# I'm new to meringues!



## MostlyWater (Jan 8, 2011)

I finally figured out how to made a scrumptous meringue cookie with orange zest and assume there are other recipes; does anyone have any tips on how to make a really great meringue?  Such as - this business about letting it cool (crisp?) in the oven - so how do I make multiple batches of them ?

thanks


----------



## MostlyWater (Jan 9, 2011)

No one, huh?  OK, maybe I'll be the first.


----------



## fricassee (Jan 9, 2011)

MostlyWater said:


> No one, huh? OK, maybe I'll be the first.


 
I make meringues often; love the soft centres and the crispy exterior.  After they have finished baking I turn off the heat and leave them in the oven for about an hour; however, I prop the oven door open a wee bit with a wooden spoon.

Cream of tartar is a great stabilizer.  You can easily flavour them with zest.  Sometimes I add chocolate chunks, other times I add coconut.


----------



## MostlyWater (Jan 9, 2011)

Thank you for replying.

So, how do you make several batches at a time, then ?


----------



## fricassee (Jan 9, 2011)

MostlyWater said:


> Thank you for replying.
> 
> So, how do you make several batches at a time, then ?

◆ Collected data ◆
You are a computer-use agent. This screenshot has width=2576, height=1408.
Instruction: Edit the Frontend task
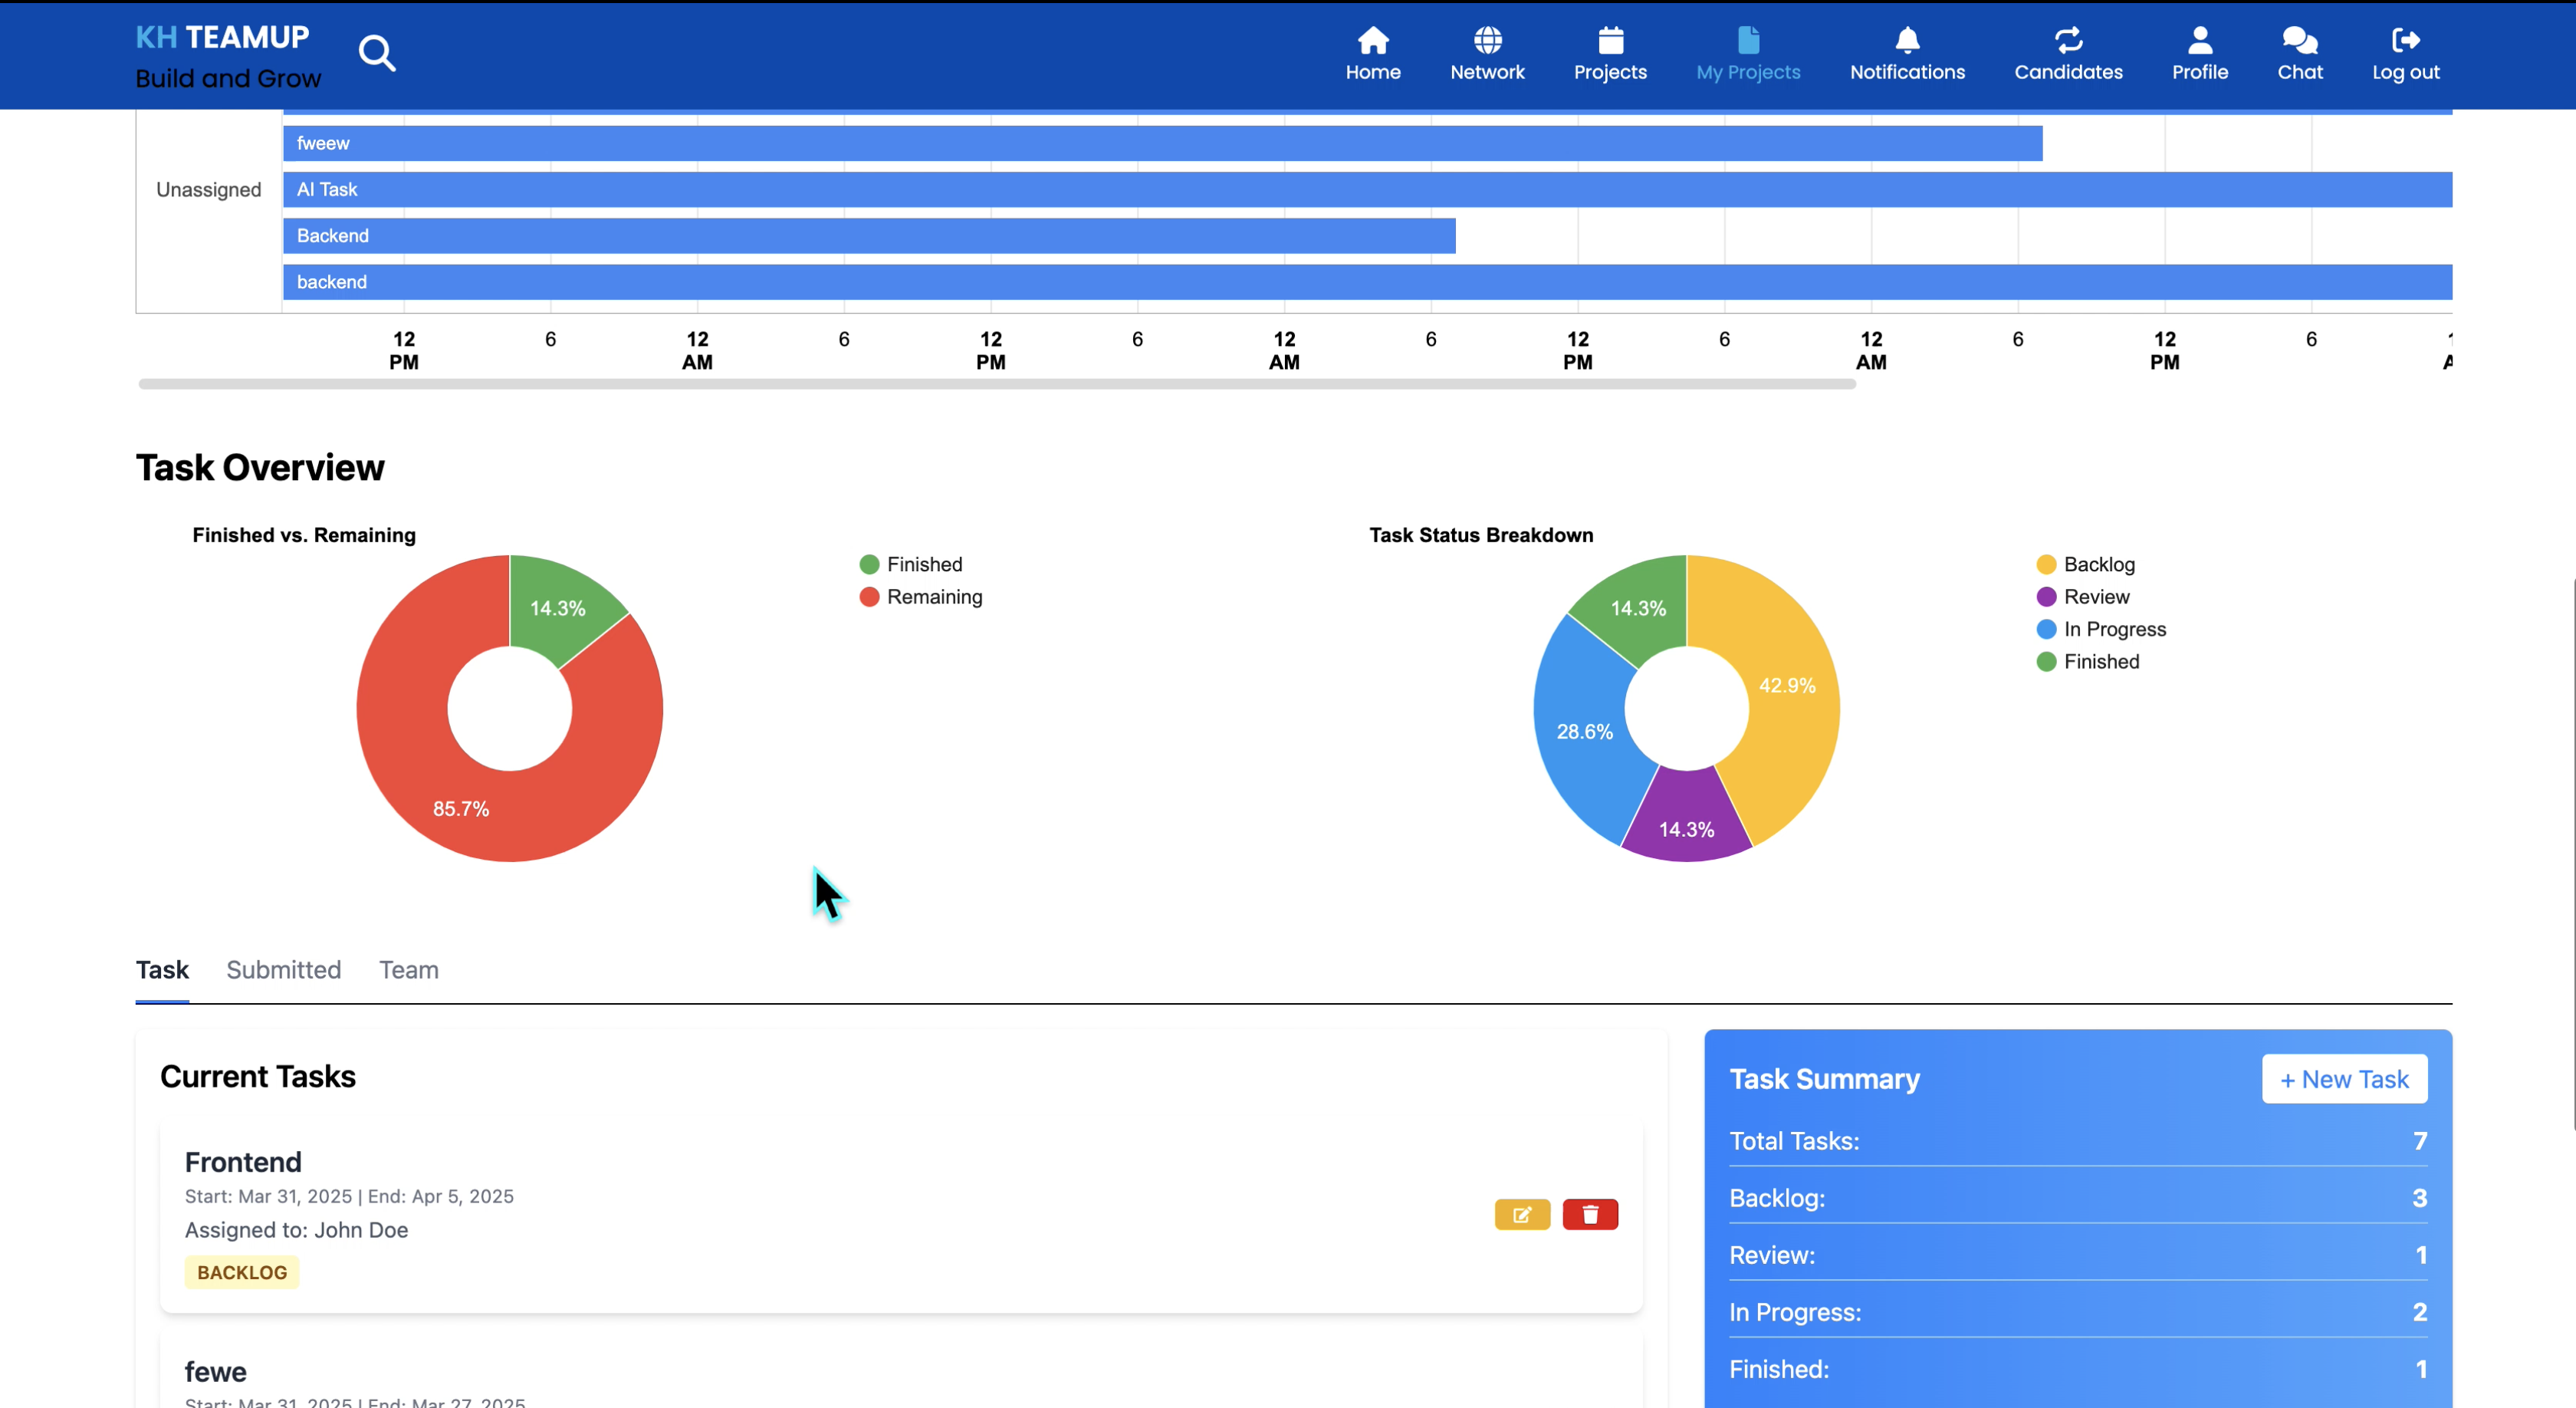(1522, 1214)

◆ Work to complete ◆
1) In the meringue thread, what does fricassee use to prop the oven door open?
2) Continue the meringue thread from its last line.

◆ Final results ◆
1) A wooden spoon.

2)
Oops - I somehow managed not to see that part of your post!  Sorry.  I have a convection oven so thankfully can stack 4 sheets at once.  However, that is the most I have ever done at once.


----------



## MostlyWater (Jan 9, 2011)

Meaning, you bake and let cool in the oven ?  You don't make  more than can fit into the oven at one time ?   I just wonder how bakeries do that !


----------



## fricassee (Jan 9, 2011)

Bakeries are equipped with much better commercial ovens.


----------



## MostlyWater (Jan 10, 2011)

Ohhhhh.   OK.  thanks


----------



## PrincessFiona60 (Jan 10, 2011)

MostlyWater said:


> Ohhhhh. OK. thanks


 
A commercial bakery oven is 6-15 feet wide, with 6-10 shelves.  The shelves hold 3-5 full sheet pans at a time...very easy to get all the cookies you want.  Meringue cookies were usually the last bake of the day, when I worked in the bakery.


----------



## AnnieDrews (Jan 10, 2011)

Now I'm going to have to find that cocoa meringue kiss recipe I used to have. :p


----------



## AnnieDrews (Jan 10, 2011)

If you are still looking for tips, here is something I do remember. Make sure you use a glass or metal bowl that is completely clean and free of oils or moisture and that your beaters are also spotless and free of oil. My mom always used cream of tartar.

On making multiple batches, from what I've read I don't think the "shelf life" is very long for meringues, so probably not a good idea?

Egg whites at room temperature...that just popped into my head, too.


----------



## fricassee (Jan 10, 2011)

Another quick tip - use fine granulated sugar for better texture.  If you do not have any simply whir regular granulated sugar in your food processor until fine.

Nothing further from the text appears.